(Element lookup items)
========================================================================

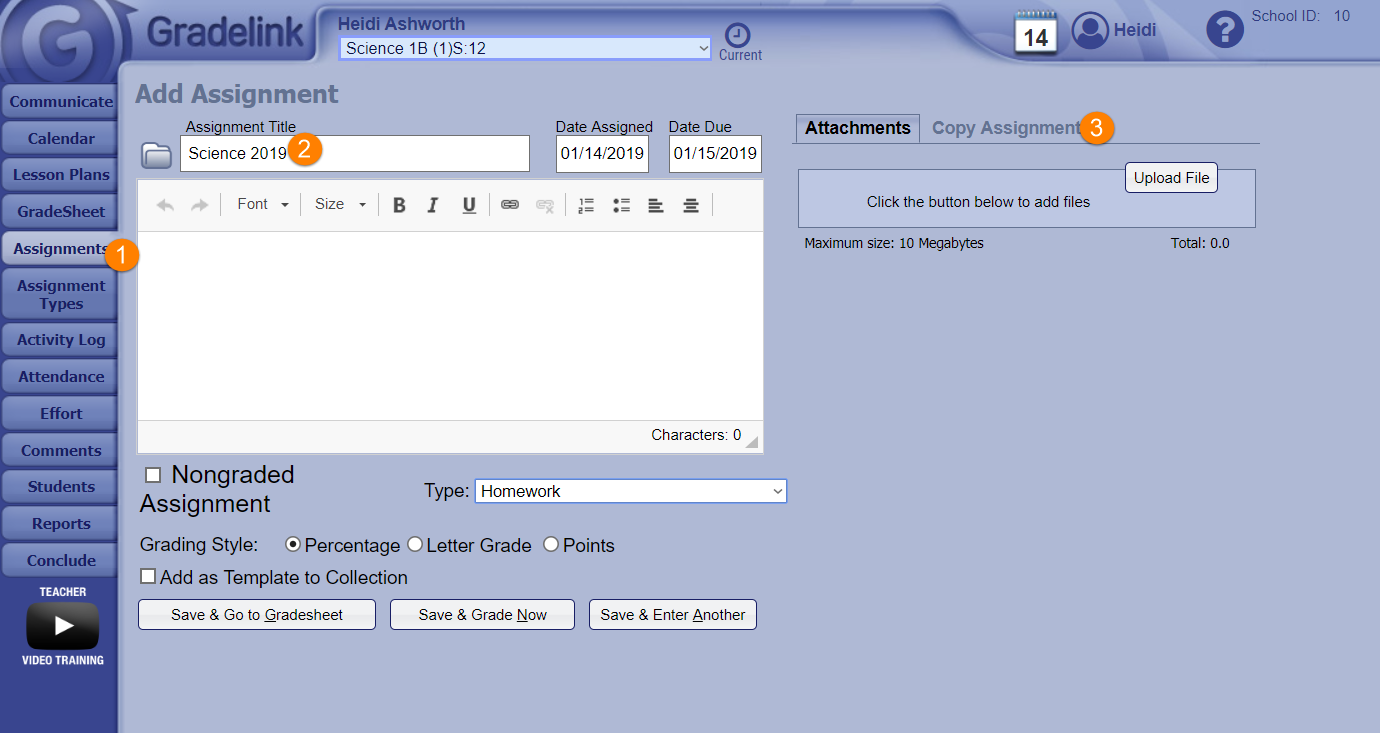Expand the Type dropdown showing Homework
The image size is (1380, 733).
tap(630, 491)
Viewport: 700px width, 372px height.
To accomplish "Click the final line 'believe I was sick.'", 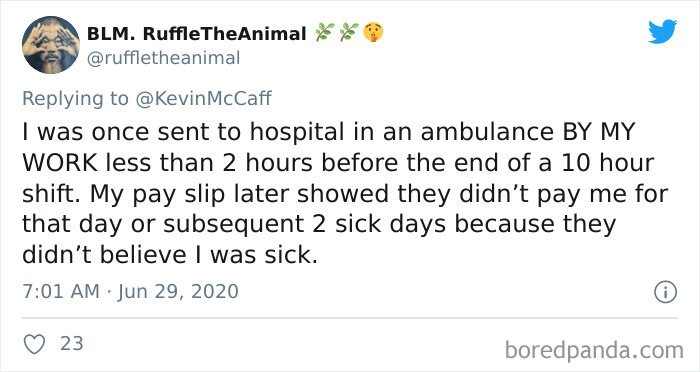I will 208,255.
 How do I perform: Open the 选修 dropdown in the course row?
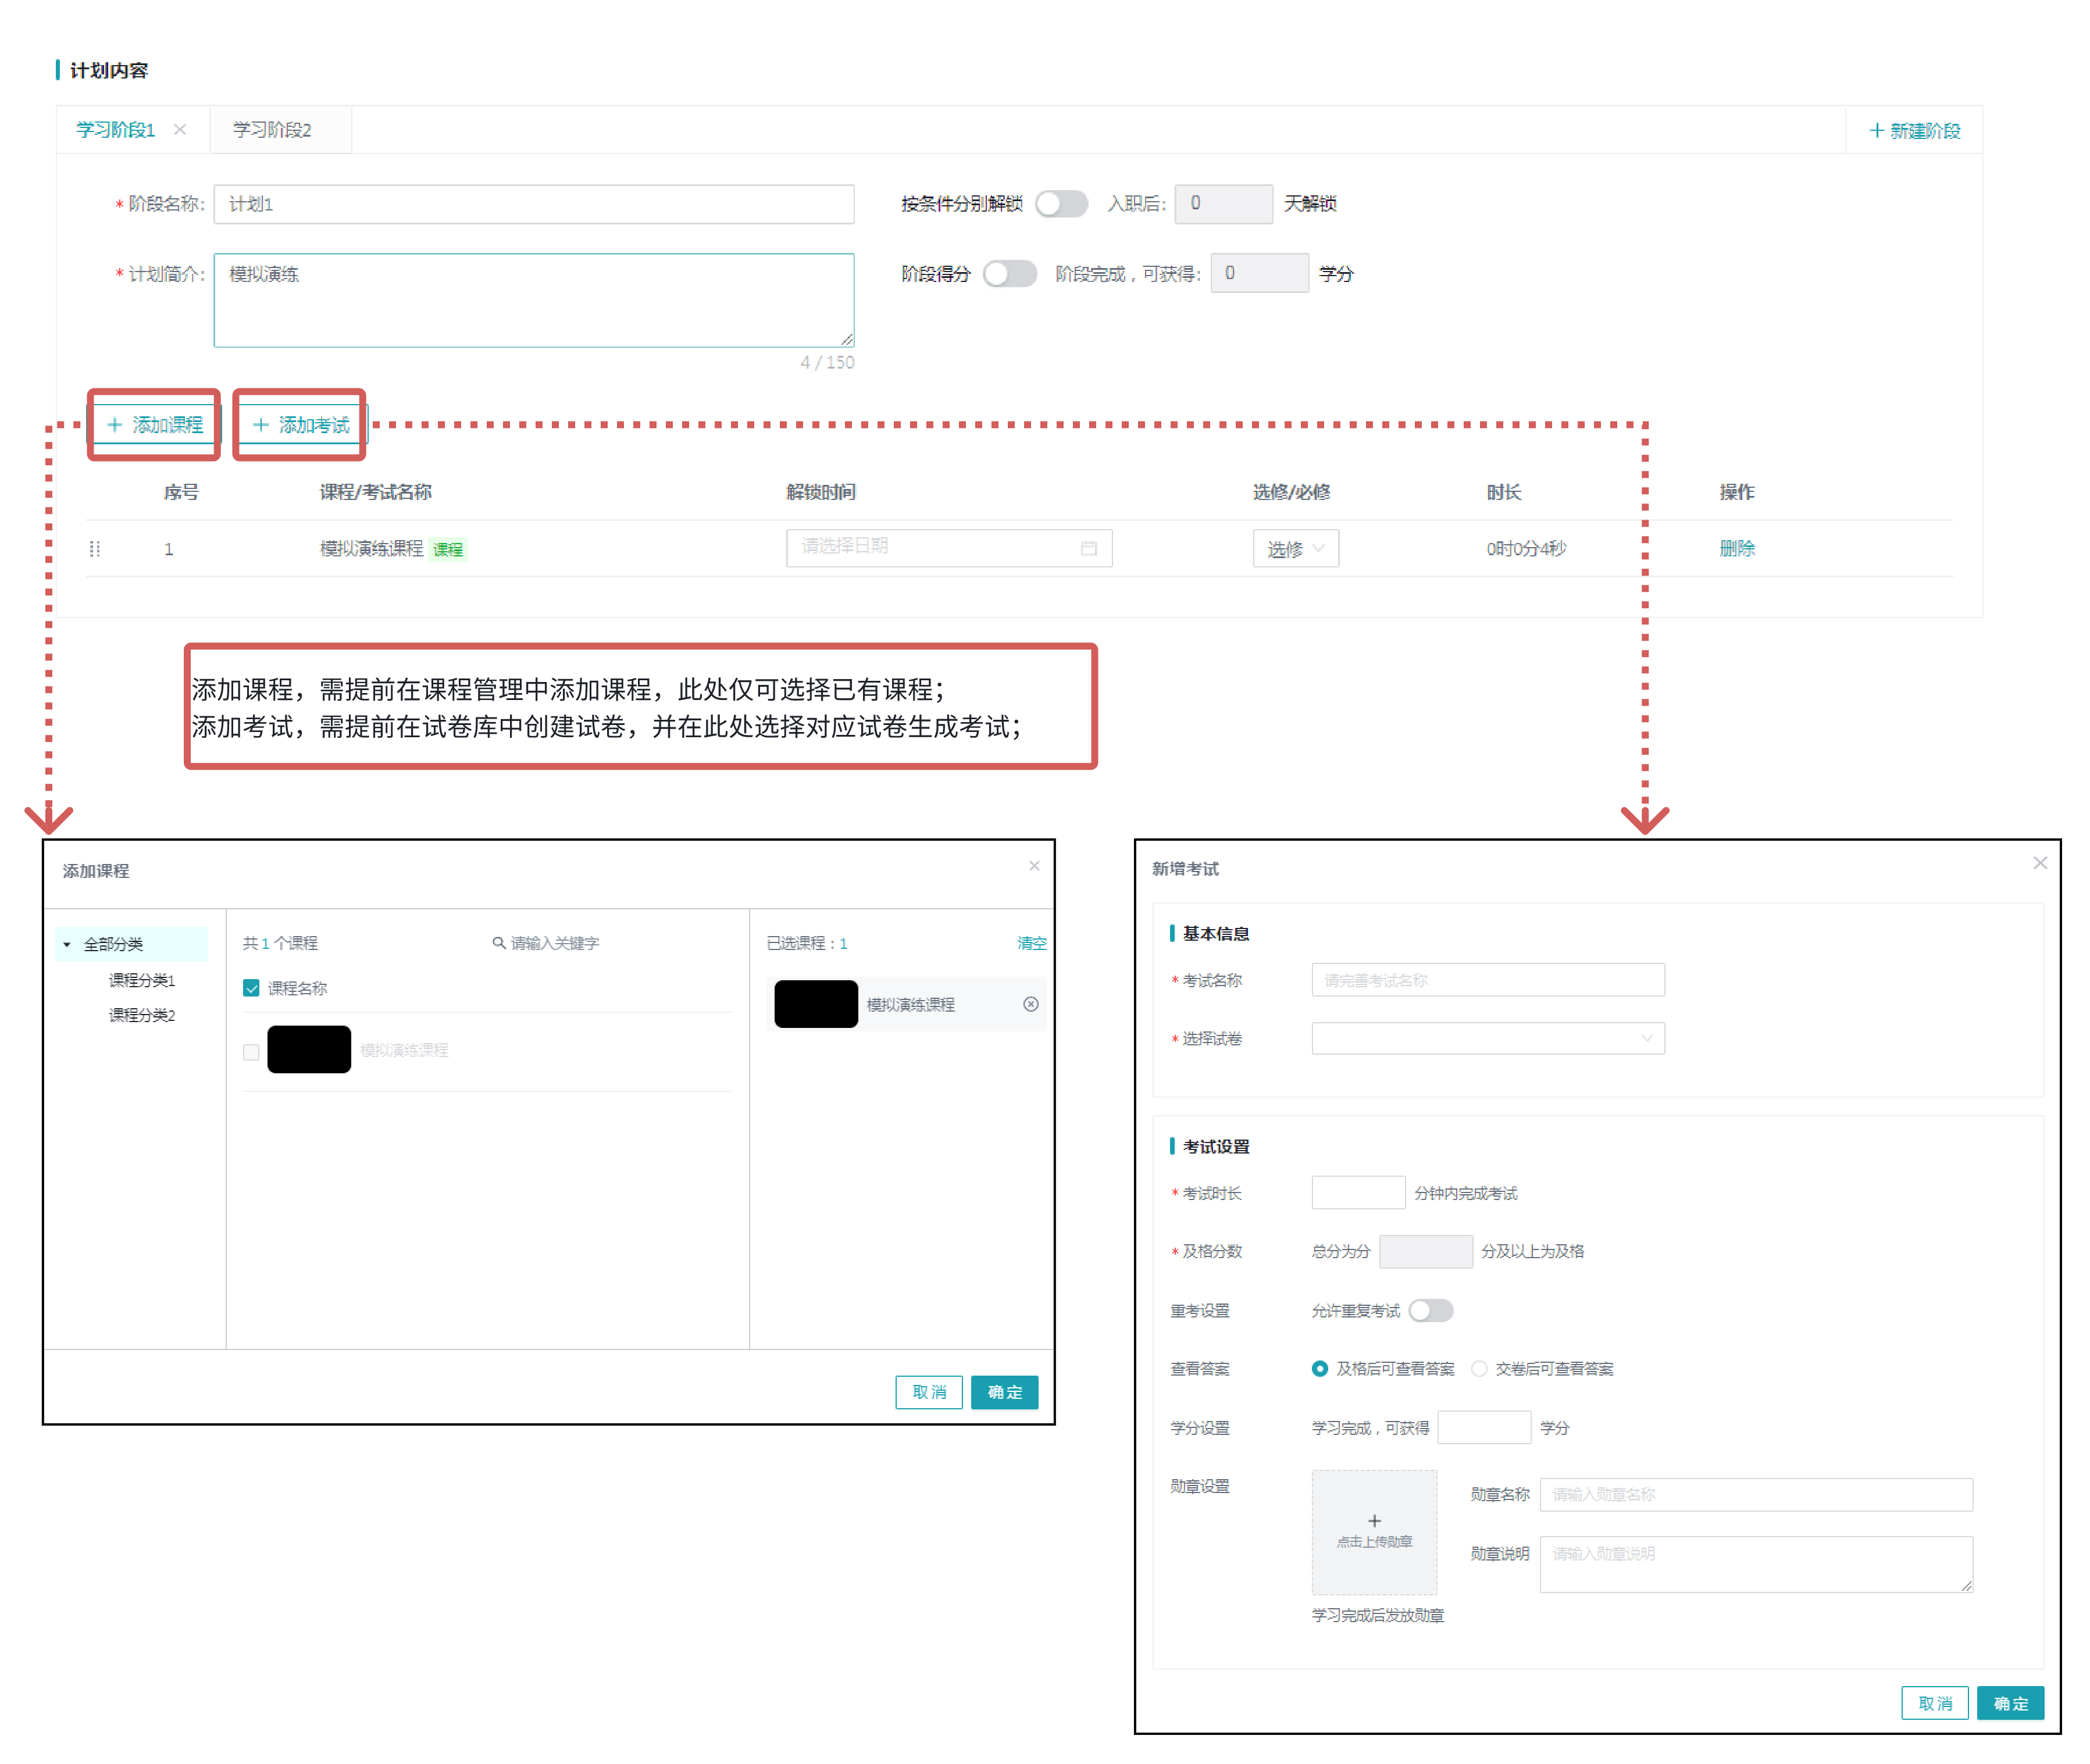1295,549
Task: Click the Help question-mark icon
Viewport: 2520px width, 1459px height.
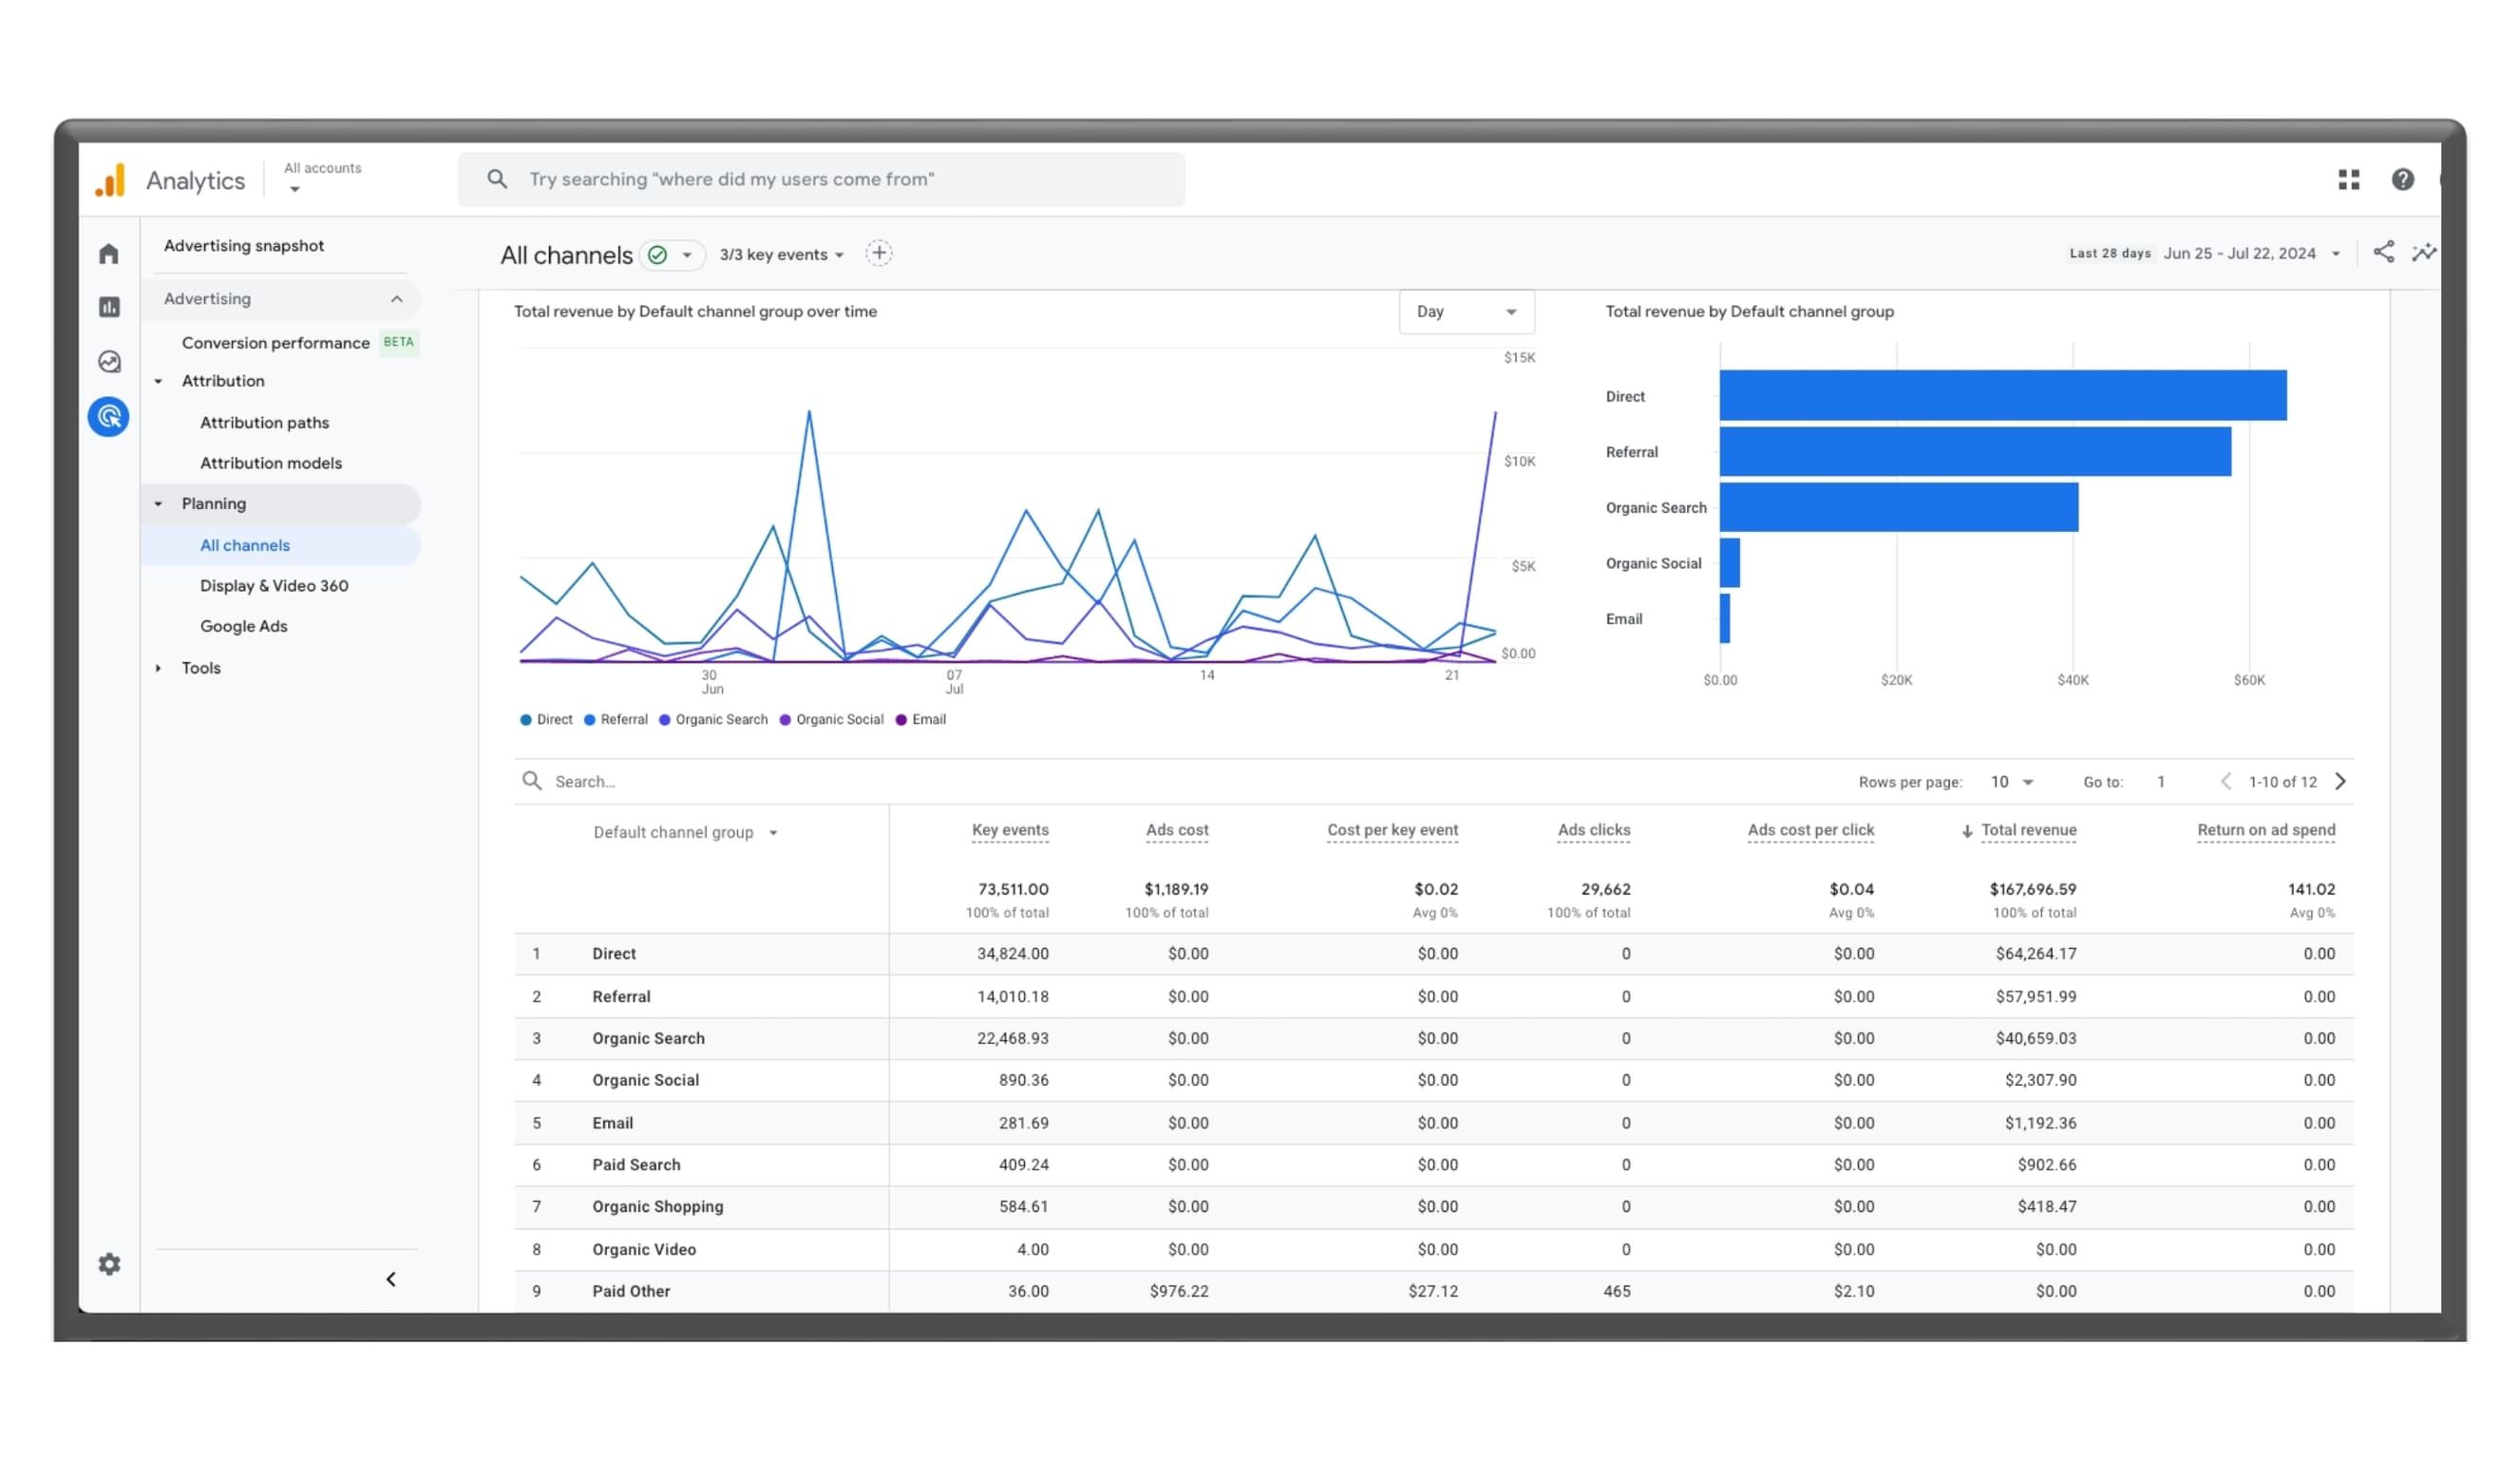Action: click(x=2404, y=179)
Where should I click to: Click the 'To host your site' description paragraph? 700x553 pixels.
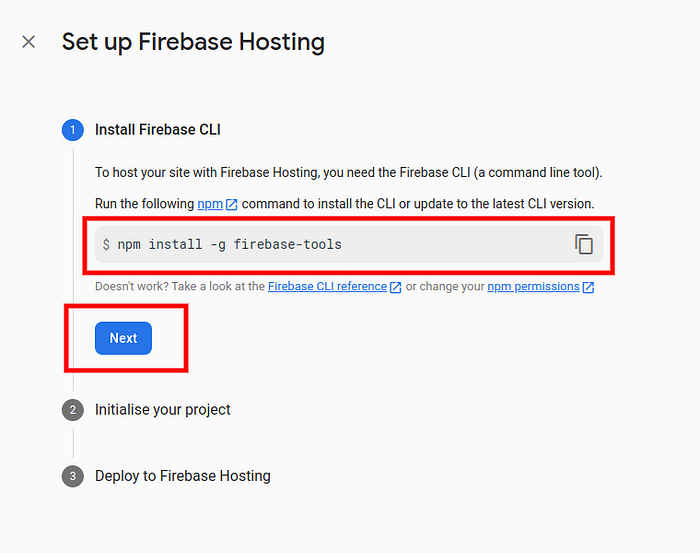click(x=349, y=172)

========================================================================

- SHORT EXERCISE
Gather each line in the items above that contains the word "Viewport", and copy those lines down.

- EXERCISE SOLUTION
Viewport: 700px width, 372px height.
Viewport: 2520px width, 1459px height.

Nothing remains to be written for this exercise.